The President, African Development Bank (AfDB), Dr Akinwumi Adesina, disclosed this at a press conference on Monday to announce the beginning of the forum.
The $67 billion worth of transactions is $24 billion more than the $43 billion projects that the first edition of the forum opened with in November 2018. The 2018 forum ended with $37 billion worth of deals, and Nigeria accounted for $7 billion transactions.
Adesina said 2,086 participants drawn from 109 countries across the world were participating at the forum, adding that 61 of the participating countries were not from Africa.
According to the AfDB boss, 59 transactions across several sectors, including energy, sanitation, water, infrastructure, agribusiness, private equity funds and ICT development, are expected to be sealed within the three-day duration of the forum.
He said investments were expected to happen in 29 countries that had submitted projects.

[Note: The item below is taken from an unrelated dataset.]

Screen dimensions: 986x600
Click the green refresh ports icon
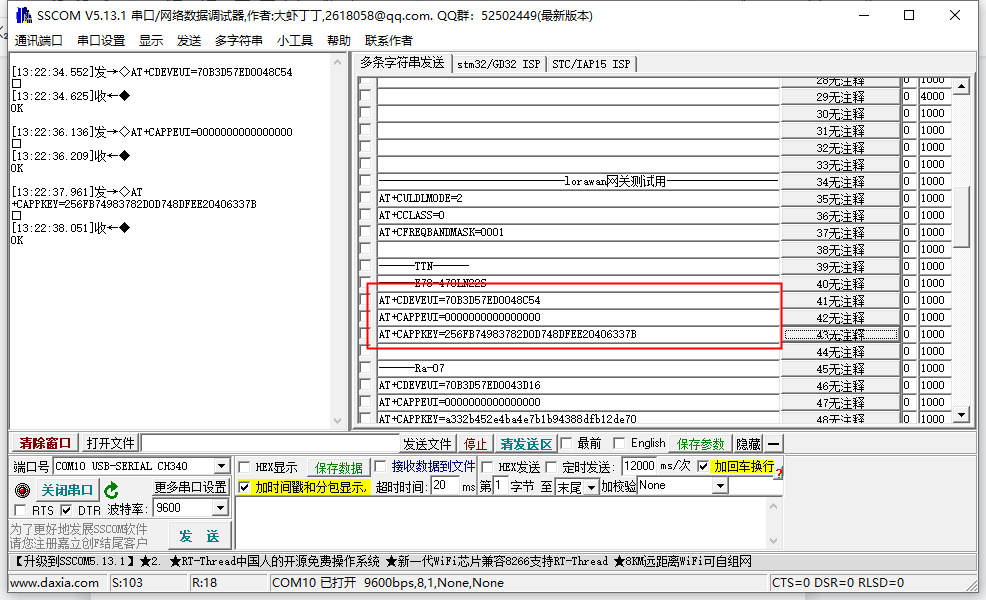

Adesina said, “We are trying to make sure that investments go into low-income and fragile states.”
Giving a regional analysis of the prospective deals, Adesina said $36 billion were located in Southern Africa; $14 billion in Central Africa; $10.5 billion in West Africa; $2.6 billion in North Africa, and $1.3 billion in East Africa.
He named Telo DB, a South African company, as the champion company for investment deals within the forum.
Answering a question on agriculture, the AfDB boss said although agriculture was a big business, it had been treated with little concern in the continent.
He said because of the special place agriculture should occupy in the continent, the AfDB would invest $25bn in the sector in the next 10 years.
In an opening remark, Adesina said, “We will work with our partners to syndicate more and leverage capital. Together, through the Africa Investment Forum, we will speed up the development of bankable projects, secure financing, and accelerate financial close for projects.”